> EXTRACT TO READ:
— Start —
# Birds have been mating... but no eggs!



## cockatiels808 (Jan 25, 2012)

Hello all! I wanted to see if anyone had some possible insight in my dilema. For the past couple of months I've been wanting to breed a couple of my pairs. I have them set up in a 30 x 18 x 18 cage (one pair per cage of course), with a nesting box attached on the outside. The nest box measures about a square foot with ample vertical room. I've observed my birds mating over the past month, and for the past couple of weeks I see them spending much more time in there. As of yet, I havent seen a single egg. I also had one of my pairs paired up for almost two months without having any eggs as well. I guess what I'm asking is what am I possibly doing wrong? Is it the temp (I live in Hawaii), cage size, food, etc.? One of my females is a proven mom, so I find it peculiar for her to not be able to produce all of a sudden. Any info would be greatly appreciated and thank you for your help on this matter.


----------



## angelmommy24 (Nov 20, 2011)

I know it can take some time.. are they outside? If not do you provide FSL lighting? Are you giving them egg (I give mine egg and have heard it can help with breeding although Im not 100% sure) what foods are they eating, are they in a quiet room left alone and are the pairs set up close bye? It can take months for them to get it right... best of luck and keep us posted


----------



## cockatiels808 (Jan 25, 2012)

I haven't been giving them any egg. They do have a cuttle bone in their cages for added calcium. Some of my birds have started to molt so I know it'd be best not to stress them with breeding while they're molting, and I figure after they're done I'll try again with my other pair. Right now I'm currently breeding one pair and the rest are in a flight cage. I've been feeding my breeding pair the Kaytee Forti Diet blend. They're actually inside and have quite a bit of natural and artificial light, and the other tiels are around them as well in other cages. I'm hoping it's just a matter of time before I have some success. Thanks for te feedback Angelmommy24!


----------



## angelmommy24 (Nov 20, 2011)

I would suggest reading this:

http://talkcockatiels.com/showthread.php?t=27588

Are they paired together? Yes just give them time & cuttle bone is great for them! Do they have any veggies or fruits?


----------



## roxy culver (May 27, 2010)

If you offer more soft foods this could also promote the hen to lay as she will see she has enough food to provide for her babies. If you're giving a fortified diet keep the egg to a minimum of once or twice a week. FSL will help the hen absorb calcium. Sunlight through a window is not enough to produce the Vit. D she needs. Good luck!


----------



## cockatiels808 (Jan 25, 2012)

Thanks for the comments you guys! I really do appreciate everything you have to give me. I rearranged their cages today. I placed them in a way that direct sunlight can shine into their cages. I'm also planning on offering them soft foods. What kinds of fresh "soft" food would you recommend I have available?


----------



## roxy culver (May 27, 2010)

Is the direct sunlight through a window? If so this won't be enough, windows block most of the UV that the sun provides. And I wouldn't expect to see any eggs now for a while, since rearranging the cage is one of the ways to stop breeding lol. So give them a week or so to adjust to the new set-up before expecting to see anything.


----------
— End —
> BRIEF:
Answer these from the cockatiel breeding thread:
1. What are the dimensions of the cage each pair is kept in?
2. Which food blend is the breeding pair being fed?
3. Why is direct sunlight through a window not enough?

> SUPPLIED DATA:
— Start —
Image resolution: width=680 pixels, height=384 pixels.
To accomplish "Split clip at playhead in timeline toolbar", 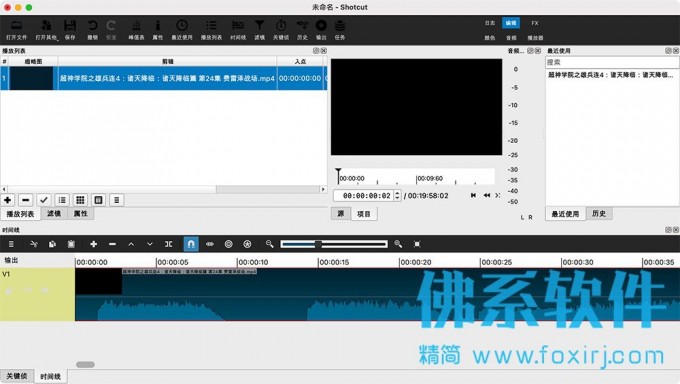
— End —
> COMPLETED EXERCISE:
1. 30 x 18 x 18
2. The Kaytee Forti Diet blend
3. Windows block most of the UV that the sun provides.